Adapula seorang ulama terkemuka tanah Mekkah yang menuliskan tentang permasalahan umat Islam Nusantara. Ia adalah Tajjudin bin Ahmad (w. 1066 H / 1656  M), atau dikenal pula dengan nama Ibnu Ya’qub. Ia merupakan ulama yang produktif menulis, mulai tentang bahasa Arab sampai sufistik. Sedangkan karyanya yang ditujukan untuk menjawab permasalahan murid-muridnya asal nusantara menguraikan tentang konsep wahdaniyah (keesaan Tuhan). Kitab itu berjudul al-Jadatul Qawimah ila Tahqiq Mas’alatil Wujud wa Ta’alluail Qudratil Qadimah fil Jawab an al-Is’ilatil Waridah min (Bilad) Jawah.

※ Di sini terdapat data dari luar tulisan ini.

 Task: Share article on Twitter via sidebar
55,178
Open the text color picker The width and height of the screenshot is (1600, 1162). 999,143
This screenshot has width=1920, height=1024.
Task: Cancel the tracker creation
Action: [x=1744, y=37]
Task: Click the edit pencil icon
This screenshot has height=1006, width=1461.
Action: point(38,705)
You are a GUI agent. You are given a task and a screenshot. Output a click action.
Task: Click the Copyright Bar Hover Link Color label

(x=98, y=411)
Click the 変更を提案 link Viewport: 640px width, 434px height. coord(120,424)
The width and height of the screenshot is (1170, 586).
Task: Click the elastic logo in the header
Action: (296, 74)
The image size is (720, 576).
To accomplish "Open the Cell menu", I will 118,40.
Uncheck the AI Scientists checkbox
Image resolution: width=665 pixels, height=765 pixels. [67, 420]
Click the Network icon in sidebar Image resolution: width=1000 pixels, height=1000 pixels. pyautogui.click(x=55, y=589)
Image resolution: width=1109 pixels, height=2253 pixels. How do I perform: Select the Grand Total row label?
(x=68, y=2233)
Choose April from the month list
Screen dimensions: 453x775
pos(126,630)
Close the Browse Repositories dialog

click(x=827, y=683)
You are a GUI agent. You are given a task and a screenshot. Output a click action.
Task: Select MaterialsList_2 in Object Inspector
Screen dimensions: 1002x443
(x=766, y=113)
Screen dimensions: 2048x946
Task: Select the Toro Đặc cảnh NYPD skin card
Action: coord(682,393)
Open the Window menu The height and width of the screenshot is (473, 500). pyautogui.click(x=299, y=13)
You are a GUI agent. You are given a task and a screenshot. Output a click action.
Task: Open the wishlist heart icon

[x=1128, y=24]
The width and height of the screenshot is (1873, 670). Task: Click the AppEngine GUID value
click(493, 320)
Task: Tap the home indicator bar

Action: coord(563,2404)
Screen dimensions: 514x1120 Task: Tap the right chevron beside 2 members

Tidak hanya ulama-ulama Haramain pada abad ke-17 yang menuliskan kitab-kitab untuk menjawab permasalahan umat muslim di Nusantara. Salah seorang ulama dan penulis produktif abad ke-18 bernama Sulaiman al-Kurdi (1125-1194 H / 1713-1780 M) juga menuliskan kitab yang ditujukan kepada muslim nusantara.  Karya yang berjudul al-Durratul Bahiyyah fi Jawabil As’ilatil Jawiyyah itu, berdasar penelitian dari Azyumardi Azra, tak diketahui tentang isinya. 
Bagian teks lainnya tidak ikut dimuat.